▸ **Exercise details**:
Put the lines below into a JSON list of strings, one string per line, leaving out any blank lines.

▸ **The data**:

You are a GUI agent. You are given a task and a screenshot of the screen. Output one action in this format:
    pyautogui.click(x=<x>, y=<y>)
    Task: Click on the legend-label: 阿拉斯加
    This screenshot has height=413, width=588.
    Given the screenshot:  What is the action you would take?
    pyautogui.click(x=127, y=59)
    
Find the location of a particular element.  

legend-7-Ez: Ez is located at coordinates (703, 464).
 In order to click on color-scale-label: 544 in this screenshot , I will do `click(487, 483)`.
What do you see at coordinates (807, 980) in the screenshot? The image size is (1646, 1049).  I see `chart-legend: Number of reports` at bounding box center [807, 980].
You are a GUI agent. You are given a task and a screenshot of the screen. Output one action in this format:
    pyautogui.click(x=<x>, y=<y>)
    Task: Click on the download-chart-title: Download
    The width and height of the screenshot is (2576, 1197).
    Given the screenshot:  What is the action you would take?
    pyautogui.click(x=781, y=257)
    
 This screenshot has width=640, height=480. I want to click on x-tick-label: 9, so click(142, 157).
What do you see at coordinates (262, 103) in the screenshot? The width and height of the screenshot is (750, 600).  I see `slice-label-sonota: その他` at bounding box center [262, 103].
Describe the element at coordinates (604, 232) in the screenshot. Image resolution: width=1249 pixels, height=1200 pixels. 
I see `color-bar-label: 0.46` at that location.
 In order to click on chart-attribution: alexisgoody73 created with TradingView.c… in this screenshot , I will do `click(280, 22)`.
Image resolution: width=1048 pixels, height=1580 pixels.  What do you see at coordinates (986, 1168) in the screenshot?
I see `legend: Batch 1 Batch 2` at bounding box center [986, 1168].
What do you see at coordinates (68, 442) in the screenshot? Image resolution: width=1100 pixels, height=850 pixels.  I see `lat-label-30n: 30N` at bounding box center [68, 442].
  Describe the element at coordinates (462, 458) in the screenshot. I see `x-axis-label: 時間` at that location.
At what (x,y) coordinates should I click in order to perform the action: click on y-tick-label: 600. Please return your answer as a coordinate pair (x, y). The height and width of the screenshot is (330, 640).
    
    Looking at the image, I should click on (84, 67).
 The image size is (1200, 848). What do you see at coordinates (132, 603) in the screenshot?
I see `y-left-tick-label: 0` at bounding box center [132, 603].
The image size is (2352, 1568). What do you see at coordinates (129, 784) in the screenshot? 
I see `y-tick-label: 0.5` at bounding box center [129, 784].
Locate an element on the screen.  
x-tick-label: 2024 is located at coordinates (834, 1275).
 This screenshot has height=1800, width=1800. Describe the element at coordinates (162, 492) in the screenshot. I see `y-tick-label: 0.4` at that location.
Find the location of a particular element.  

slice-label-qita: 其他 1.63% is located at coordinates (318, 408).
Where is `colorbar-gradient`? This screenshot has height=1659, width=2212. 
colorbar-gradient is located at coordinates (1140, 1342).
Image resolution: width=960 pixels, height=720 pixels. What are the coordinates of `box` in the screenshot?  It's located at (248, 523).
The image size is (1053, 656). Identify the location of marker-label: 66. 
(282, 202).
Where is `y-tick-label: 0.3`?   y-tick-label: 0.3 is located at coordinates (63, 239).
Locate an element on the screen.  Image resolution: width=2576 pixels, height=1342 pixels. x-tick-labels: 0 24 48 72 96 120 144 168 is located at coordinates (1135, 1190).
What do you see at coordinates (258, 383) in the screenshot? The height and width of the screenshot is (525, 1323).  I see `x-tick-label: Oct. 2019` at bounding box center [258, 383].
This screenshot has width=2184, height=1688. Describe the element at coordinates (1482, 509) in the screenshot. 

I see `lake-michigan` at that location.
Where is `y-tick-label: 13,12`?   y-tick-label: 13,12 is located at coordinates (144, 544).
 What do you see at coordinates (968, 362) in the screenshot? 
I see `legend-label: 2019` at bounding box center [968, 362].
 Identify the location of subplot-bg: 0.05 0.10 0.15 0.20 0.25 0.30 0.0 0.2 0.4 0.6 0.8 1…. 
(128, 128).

▸ **Response box**:
[
  "You are a GUI agent. You are given a task and a screenshot of the screen. Output one action in this format:",
  "    pyautogui.click(x=<x>, y=<y>)",
  "    Task: Click on the legend-label: 阿拉斯加",
  "    This screenshot has height=413, width=588.",
  "    Given the screenshot:  What is the action you would take?",
  "    pyautogui.click(x=127, y=59)",
  "Find the location of a particular element.  ",
  "legend-7-Ez: Ez is located at coordinates (703, 464).",
  " In order to click on color-scale-label: 544 in this screenshot , I will do `click(487, 483)`.",
  "What do you see at coordinates (807, 980) in the screenshot? The image size is (1646, 1049).  I see `chart-legend: Number of reports` at bounding box center [807, 980].",
  "You are a GUI agent. You are given a task and a screenshot of the screen. Output one action in this format:",
  "    pyautogui.click(x=<x>, y=<y>)",
  "    Task: Click on the download-chart-title: Download",
  "    The width and height of the screenshot is (2576, 1197).",
  "    Given the screenshot:  What is the action you would take?",
  "    pyautogui.click(x=781, y=257)",
  " This screenshot has width=640, height=480. I want to click on x-tick-label: 9, so click(142, 157).",
  "What do you see at coordinates (262, 103) in the screenshot? The width and height of the screenshot is (750, 600).  I see `slice-label-sonota: その他` at bounding box center [262, 103].",
  "Describe the element at coordinates (604, 232) in the screenshot. Image resolution: width=1249 pixels, height=1200 pixels. ",
  "I see `color-bar-label: 0.46` at that location.",
  " In order to click on chart-attribution: alexisgoody73 created with TradingView.c… in this screenshot , I will do `click(280, 22)`.",
  "Image resolution: width=1048 pixels, height=1580 pixels.  What do you see at coordinates (986, 1168) in the screenshot?",
  "I see `legend: Batch 1 Batch 2` at bounding box center [986, 1168].",
  "What do you see at coordinates (68, 442) in the screenshot? Image resolution: width=1100 pixels, height=850 pixels.  I see `lat-label-30n: 30N` at bounding box center [68, 442].",
  "  Describe the element at coordinates (462, 458) in the screenshot. I see `x-axis-label: 時間` at that location.",
  "At what (x,y) coordinates should I click in order to perform the action: click on y-tick-label: 600. Please return your answer as a coordinate pair (x, y). The height and width of the screenshot is (330, 640).",
  "    Looking at the image, I should click on (84, 67).",
  " The image size is (1200, 848). What do you see at coordinates (132, 603) in the screenshot?",
  "I see `y-left-tick-label: 0` at bounding box center [132, 603].",
  "The image size is (2352, 1568). What do you see at coordinates (129, 784) in the screenshot? ",
  "I see `y-tick-label: 0.5` at bounding box center [129, 784].",
  "Locate an element on the screen.  ",
  "x-tick-label: 2024 is located at coordinates (834, 1275).",
  " This screenshot has height=1800, width=1800. Describe the element at coordinates (162, 492) in the screenshot. I see `y-tick-label: 0.4` at that location.",
  "Find the location of a particular element.  ",
  "slice-label-qita: 其他 1.63% is located at coordinates (318, 408).",
  "Where is `colorbar-gradient`? This screenshot has height=1659, width=2212. ",
  "colorbar-gradient is located at coordinates (1140, 1342).",
  "Image resolution: width=960 pixels, height=720 pixels. What are the coordinates of `box` in the screenshot?  It's located at (248, 523).",
  "The image size is (1053, 656). Identify the location of marker-label: 66. ",
  "(282, 202).",
  "Where is `y-tick-label: 0.3`?   y-tick-label: 0.3 is located at coordinates (63, 239).",
  "Locate an element on the screen.  Image resolution: width=2576 pixels, height=1342 pixels. x-tick-labels: 0 24 48 72 96 120 144 168 is located at coordinates (1135, 1190).",
  "What do you see at coordinates (258, 383) in the screenshot? The height and width of the screenshot is (525, 1323).  I see `x-tick-label: Oct. 2019` at bounding box center [258, 383].",
  "This screenshot has width=2184, height=1688. Describe the element at coordinates (1482, 509) in the screenshot. ",
  "I see `lake-michigan` at that location.",
  "Where is `y-tick-label: 13,12`?   y-tick-label: 13,12 is located at coordinates (144, 544).",
  " What do you see at coordinates (968, 362) in the screenshot? ",
  "I see `legend-label: 2019` at bounding box center [968, 362].",
  " Identify the location of subplot-bg: 0.05 0.10 0.15 0.20 0.25 0.30 0.0 0.2 0.4 0.6 0.8 1…. ",
  "(128, 128)."
]